[DUG] Upgrading to XE - Unicode strings questions

Tue Nov 23 16:14:50 NZDT 2010

No on two counts:

String[1] is one WIDE character, which may or may not be a complete Unicode codePOINT (and so equally may or may not be a complete Unicode character, although the definition of what constitutes a "character" in Unicode is a whole separate topic).

Length( s ) will always yield the number of chars in s.

The only wrinkle that Unicode introduces here is that the number of chars no longer == the number of *bytes* (each char is a WIDEChar and therefore 2 bytes).

But you can still reliably index each WIDEChar in a WIDEString using the [nth] element index.

Strings in COM have always been WideString - conversion to/from UnicodeString is automatic and lossless (in terms of data).

TCP, yes you will have to do work to support Unicode in this area if you haven't already done so (but the internet has - if not entirely, then in large part - been Unicode for a long time now, so you really should have taken care of this already, regardless of the Unicode-ness or otherwise of your Delphi code itself).

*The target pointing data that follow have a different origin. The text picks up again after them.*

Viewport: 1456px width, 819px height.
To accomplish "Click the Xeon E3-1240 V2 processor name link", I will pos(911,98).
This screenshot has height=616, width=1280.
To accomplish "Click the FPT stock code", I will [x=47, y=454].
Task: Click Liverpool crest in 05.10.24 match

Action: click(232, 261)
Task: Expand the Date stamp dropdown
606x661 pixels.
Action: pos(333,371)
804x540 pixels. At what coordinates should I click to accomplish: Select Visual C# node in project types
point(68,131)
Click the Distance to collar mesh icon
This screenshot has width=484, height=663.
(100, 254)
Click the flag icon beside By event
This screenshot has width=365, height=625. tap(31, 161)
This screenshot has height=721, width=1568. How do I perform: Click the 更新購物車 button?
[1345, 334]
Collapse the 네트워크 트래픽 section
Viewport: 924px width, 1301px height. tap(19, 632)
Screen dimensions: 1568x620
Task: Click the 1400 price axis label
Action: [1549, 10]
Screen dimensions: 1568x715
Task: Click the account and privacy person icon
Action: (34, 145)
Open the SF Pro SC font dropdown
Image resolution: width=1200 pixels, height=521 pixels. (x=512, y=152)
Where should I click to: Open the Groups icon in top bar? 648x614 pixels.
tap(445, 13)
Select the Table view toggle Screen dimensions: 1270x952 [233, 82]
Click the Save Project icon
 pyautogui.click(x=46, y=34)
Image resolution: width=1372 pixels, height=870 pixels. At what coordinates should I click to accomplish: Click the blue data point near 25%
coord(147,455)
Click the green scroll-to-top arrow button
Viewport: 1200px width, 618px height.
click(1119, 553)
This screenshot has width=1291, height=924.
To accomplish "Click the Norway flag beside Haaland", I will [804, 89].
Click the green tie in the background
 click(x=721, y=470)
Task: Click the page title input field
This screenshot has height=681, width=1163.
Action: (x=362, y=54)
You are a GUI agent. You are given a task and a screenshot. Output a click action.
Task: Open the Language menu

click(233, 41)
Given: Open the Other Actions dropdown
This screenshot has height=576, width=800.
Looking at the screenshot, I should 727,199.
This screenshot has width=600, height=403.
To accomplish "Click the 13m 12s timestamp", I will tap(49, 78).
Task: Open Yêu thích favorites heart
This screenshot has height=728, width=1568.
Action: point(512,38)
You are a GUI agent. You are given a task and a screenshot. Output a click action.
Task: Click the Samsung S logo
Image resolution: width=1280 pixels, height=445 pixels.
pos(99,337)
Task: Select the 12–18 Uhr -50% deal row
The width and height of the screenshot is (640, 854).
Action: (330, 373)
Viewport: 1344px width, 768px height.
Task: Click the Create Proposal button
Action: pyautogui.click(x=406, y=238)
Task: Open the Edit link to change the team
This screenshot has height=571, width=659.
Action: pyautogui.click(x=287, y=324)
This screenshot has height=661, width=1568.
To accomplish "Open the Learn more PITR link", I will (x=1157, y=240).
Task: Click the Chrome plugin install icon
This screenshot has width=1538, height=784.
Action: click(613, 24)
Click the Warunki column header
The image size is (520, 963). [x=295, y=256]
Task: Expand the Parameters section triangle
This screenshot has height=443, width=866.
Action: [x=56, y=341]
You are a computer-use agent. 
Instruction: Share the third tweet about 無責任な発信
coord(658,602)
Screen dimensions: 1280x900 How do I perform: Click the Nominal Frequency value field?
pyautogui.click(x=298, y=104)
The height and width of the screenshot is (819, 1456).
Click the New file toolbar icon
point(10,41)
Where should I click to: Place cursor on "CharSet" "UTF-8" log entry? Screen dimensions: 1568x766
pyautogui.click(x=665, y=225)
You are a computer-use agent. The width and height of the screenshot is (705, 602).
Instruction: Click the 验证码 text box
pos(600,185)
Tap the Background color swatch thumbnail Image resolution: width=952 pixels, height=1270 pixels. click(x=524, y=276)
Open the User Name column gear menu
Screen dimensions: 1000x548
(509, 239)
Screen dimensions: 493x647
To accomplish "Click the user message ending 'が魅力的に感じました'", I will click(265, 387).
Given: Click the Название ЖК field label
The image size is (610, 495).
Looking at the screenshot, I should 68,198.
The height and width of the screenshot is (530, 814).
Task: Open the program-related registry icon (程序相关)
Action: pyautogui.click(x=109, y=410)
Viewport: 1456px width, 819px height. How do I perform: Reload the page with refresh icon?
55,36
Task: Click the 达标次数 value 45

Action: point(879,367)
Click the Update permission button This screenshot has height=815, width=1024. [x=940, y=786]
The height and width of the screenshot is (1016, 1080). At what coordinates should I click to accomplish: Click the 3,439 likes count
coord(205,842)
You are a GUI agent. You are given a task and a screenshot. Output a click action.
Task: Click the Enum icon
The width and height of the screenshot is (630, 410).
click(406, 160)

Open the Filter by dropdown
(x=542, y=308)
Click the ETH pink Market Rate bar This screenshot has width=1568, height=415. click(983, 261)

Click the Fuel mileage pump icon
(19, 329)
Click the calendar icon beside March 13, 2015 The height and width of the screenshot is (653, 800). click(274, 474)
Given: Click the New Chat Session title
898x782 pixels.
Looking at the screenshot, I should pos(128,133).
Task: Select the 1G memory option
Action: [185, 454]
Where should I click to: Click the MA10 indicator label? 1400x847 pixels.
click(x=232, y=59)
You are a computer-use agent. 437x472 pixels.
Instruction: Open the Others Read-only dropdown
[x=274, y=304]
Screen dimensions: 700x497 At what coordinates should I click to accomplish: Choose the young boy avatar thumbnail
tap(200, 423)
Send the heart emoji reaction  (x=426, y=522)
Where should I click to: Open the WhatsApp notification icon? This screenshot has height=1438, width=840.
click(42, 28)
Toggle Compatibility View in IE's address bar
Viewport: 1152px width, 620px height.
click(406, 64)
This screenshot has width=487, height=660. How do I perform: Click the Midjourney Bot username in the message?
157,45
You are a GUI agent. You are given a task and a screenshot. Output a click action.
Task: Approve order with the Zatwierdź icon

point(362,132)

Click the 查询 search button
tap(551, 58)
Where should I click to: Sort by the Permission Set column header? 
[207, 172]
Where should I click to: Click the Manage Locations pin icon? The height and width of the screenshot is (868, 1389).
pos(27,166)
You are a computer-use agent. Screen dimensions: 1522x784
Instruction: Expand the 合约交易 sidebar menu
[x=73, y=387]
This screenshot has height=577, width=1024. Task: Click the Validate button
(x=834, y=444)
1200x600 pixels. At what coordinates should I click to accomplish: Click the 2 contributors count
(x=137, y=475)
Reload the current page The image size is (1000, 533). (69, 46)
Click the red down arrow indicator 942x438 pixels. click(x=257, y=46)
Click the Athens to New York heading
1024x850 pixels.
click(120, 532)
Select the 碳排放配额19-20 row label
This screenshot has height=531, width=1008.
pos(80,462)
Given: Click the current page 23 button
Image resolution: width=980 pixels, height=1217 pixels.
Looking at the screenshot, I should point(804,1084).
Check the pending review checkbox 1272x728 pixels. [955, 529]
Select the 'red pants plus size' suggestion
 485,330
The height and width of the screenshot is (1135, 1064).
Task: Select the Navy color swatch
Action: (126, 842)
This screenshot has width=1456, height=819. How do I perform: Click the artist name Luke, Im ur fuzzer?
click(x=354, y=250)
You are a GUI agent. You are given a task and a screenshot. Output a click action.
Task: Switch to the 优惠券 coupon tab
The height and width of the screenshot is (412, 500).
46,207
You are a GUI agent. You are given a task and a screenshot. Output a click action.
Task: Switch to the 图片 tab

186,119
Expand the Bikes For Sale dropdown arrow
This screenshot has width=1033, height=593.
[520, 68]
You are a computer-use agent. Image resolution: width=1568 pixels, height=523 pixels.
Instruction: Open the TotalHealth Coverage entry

But that applies to ANY external systems with which your code interacts that may already be Unicode (or indeed which will remain resolutely ANSI, even if your app becomes Unicode).

In addition to inconveniences for people who had already done some work to support Unicode, the implementation does little/nothing to encourage or promote *correct* Unicode support in new projects and introduces potential for confusion and mistakes in many areas imho.

The entire string handling area of the RTL should have been thrown out and a properly thought out framework introduced to replace it, and yes, we should have been forced to migrate to the new, consistent and comprehensive string RTL (or at least encouraged, by marking all existing RTL support as "deprecated").

PLUS, for the backwards compatability crowd, they *could* have supported a "String == Unicode" compiler switch imho (not just an "I wish they had" - I can see technically precisely HOW it would and could have been implemented, and it fits perfectly with their own advice for how to deal with code that is problematic to convert to Unicode).

Whilst at a technical level this may not have been a huge advantage, it certainly would have been a welcome comfort to people facing the job of converting large applications with libraries of - in some cases no longer supported - 3rd party library code, by enabling them to "flag" those units as "ANSI" and deal with the conversion warnings that would have subsequently been emitted by linking with the Unicode VCL.

The only real argument against a compiler switch comes from the view that having two versions of the VCL - one Unicode and one ANSI - would have been required and would have been unworkable.  This is not the case IMHO.  The VCL could have gone unilaterally and fixedly String==UnicodeString whilst allowing us to compile our own units with String==ANSI/UnicodeString

As I say, the technique of enforcing ANSI-ness in "unsafe Unicode" units in order to defer the job of migrating those units to Unicode is well documented and is the official advice in such difficult cases.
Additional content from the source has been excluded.